Listening to a patient I realized how much we tend to live playing mind games and going on power trips disengagement might be useful to come out of this, yet disengagement is becomes an escape route if we fail to face and resolve.
When I say disengagement I mean to separate from someone or something. We stop being involved with a person or group, stop participating to move so that one no longer fits into the other.
Very often our choices are based on the safety of cynicism that tends to make us live a life that is not fully lived. Cynicism is fear… It is worse it is active disengagement. Maybe because we are raised to believe that honesty will not get us what we want. Sometimes we are made to believe honesty transgresses the boundaries of etiquette. We have learnt is to play games or go on power trips in the agenda of our ego. We are raised right—we talk about people behind their backs and call it manners. Many times in life I’ve regretted the things I have said without thinking. But I never regret things I said nearly as much as the words I left unspoken.

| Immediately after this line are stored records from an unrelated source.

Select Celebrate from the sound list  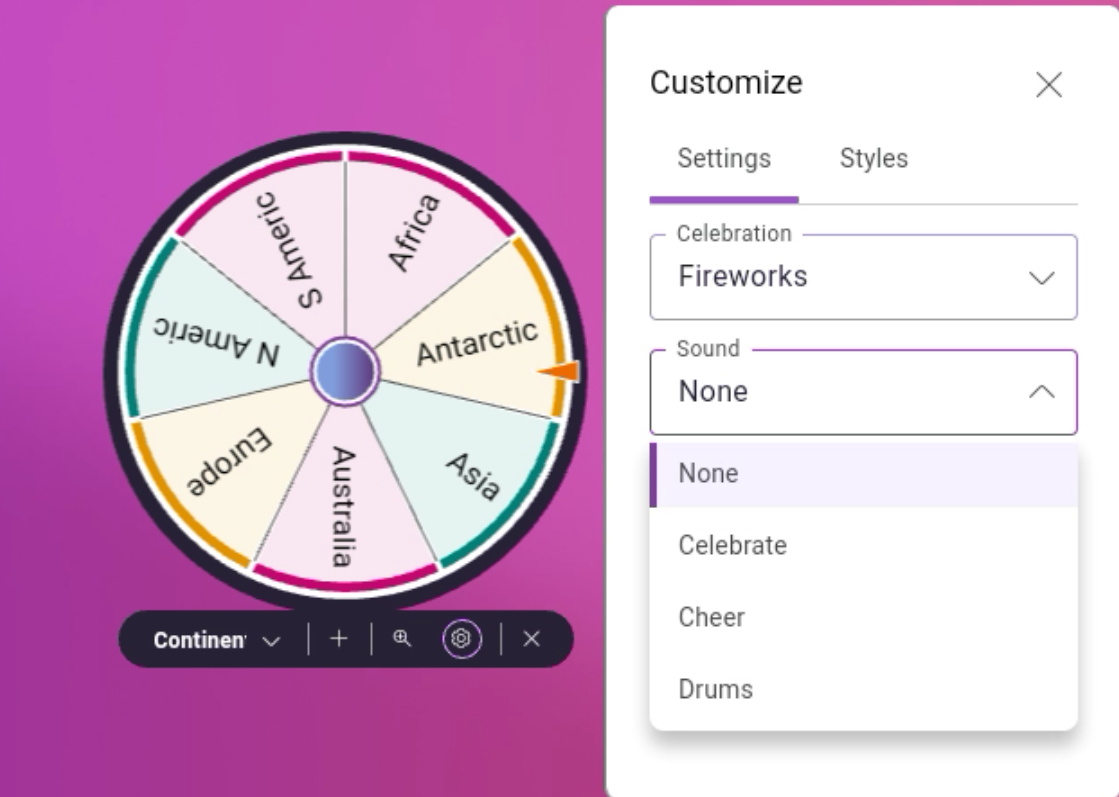733,545
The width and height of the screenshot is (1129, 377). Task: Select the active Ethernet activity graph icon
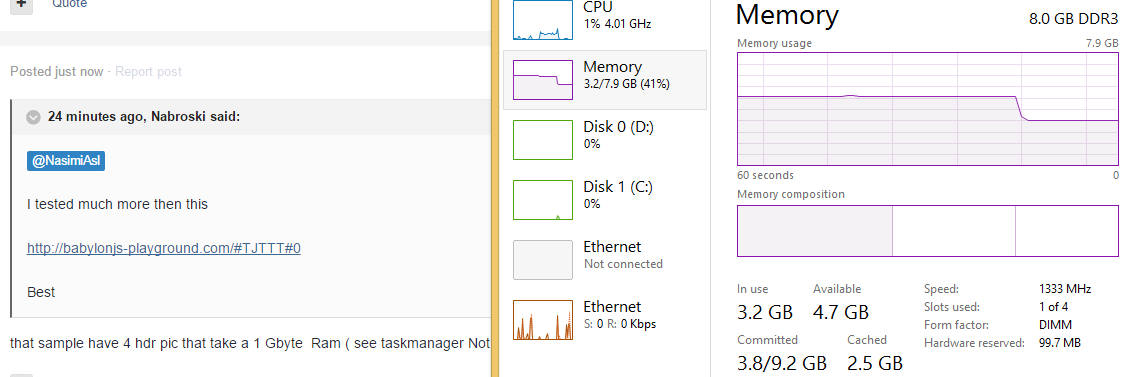coord(543,320)
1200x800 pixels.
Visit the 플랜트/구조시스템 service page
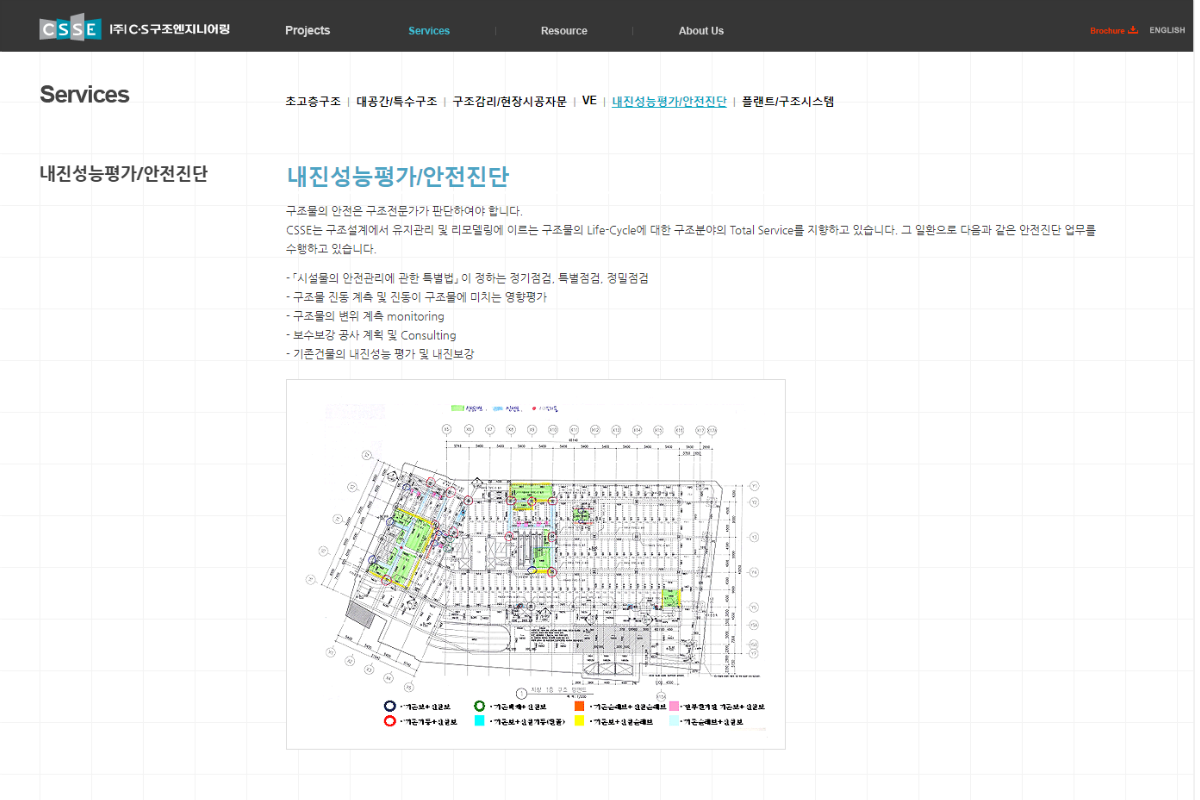coord(787,101)
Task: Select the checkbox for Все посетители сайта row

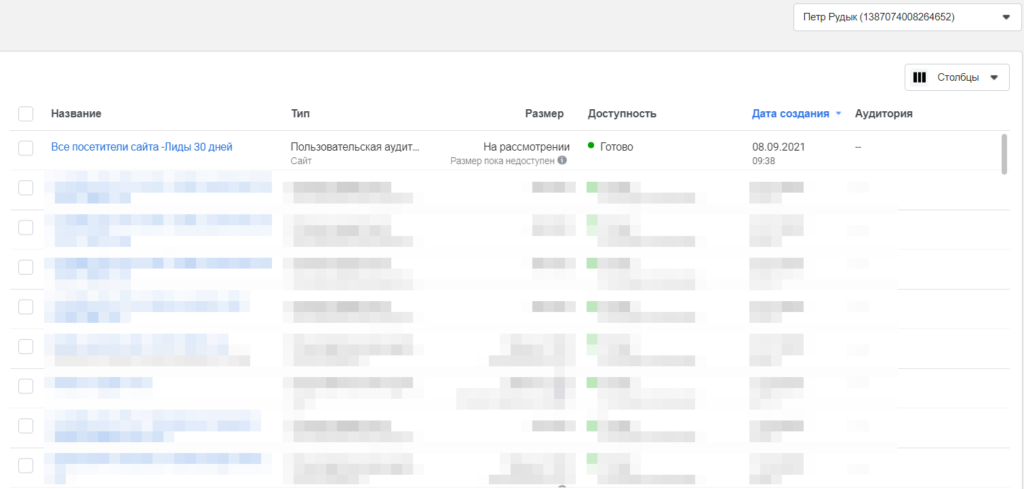Action: (x=26, y=148)
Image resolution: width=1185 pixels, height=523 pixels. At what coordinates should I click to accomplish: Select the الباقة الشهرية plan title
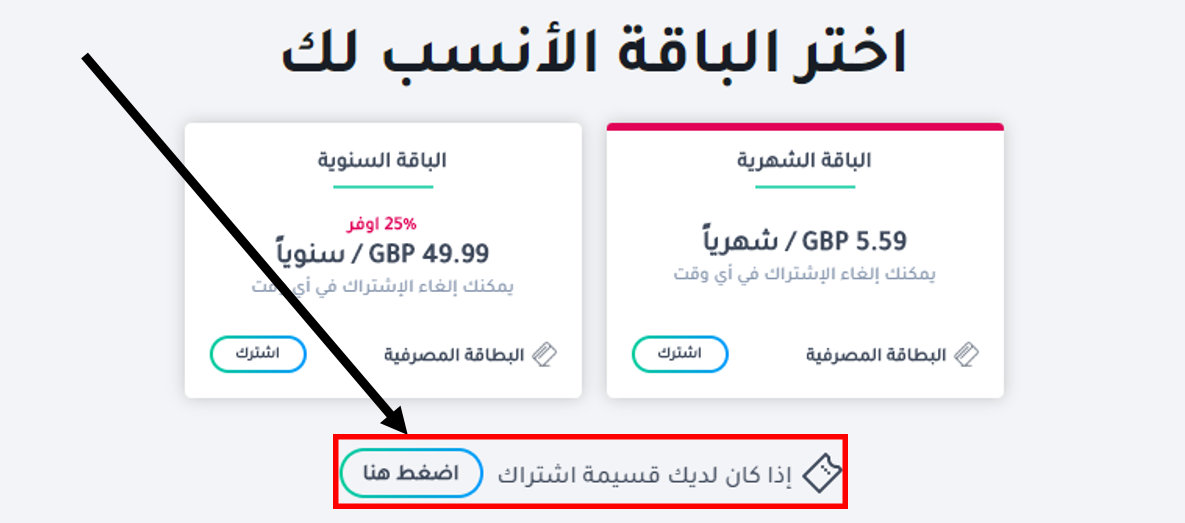click(804, 160)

We are so into survival and mind games, we like the black widow, who dispatched a lover two. A young spider seeking her wisdom asked her, “did you keep his harmful secret under the threat of danger, or did you spin a web so confusing that he did not know if you were friend or foe? Did you release him from the web and your presence or will you give another the venom in which to finish him.” The black widow was quiet and then said, all of the above. We are stuck in this outmoded and inefficient style of communication which destructive and we play the same game it pushes us into confusion and conflict.
At the Landmark forum and even when we did choice theory and reality therapy one thing that kept popping up was, be it relationships or situations in our lives we need to look within for both the source of difficulties and the solution. Reacting to the situation by getting upset will only entrench us more deeply in undesirable relationships. Here disengaging becomes a necessity, for need to be still to see what got hooked into the mess in the first place. There would be lot of unresolved conversation and unprocessed emotion, which we can release into a stillness created by meditation. The more we are able to this the less we are bothered by the theatricals of others. It allows us to respond differently. This disengagement is what the landmark forum calls finding the blind spot. The situation will untangle itself and we will slowly break free.
When I was at the Landmark forum session I was next to couple of people each time I realize either they help me resolve something or I help them resolve something, it essentially means people come into our space for a reason, to show us something about ourselves that we have never been able to see. When unhealthy people try to hook into their patterns with mind games and power trips we can remind ourselves that we have something to learn here and that a part of us is calling out for healing.
This understanding allows us to shift the focus from the troublesome individual and put it back on ourselves giving us an opportunity to change the situation from inside out.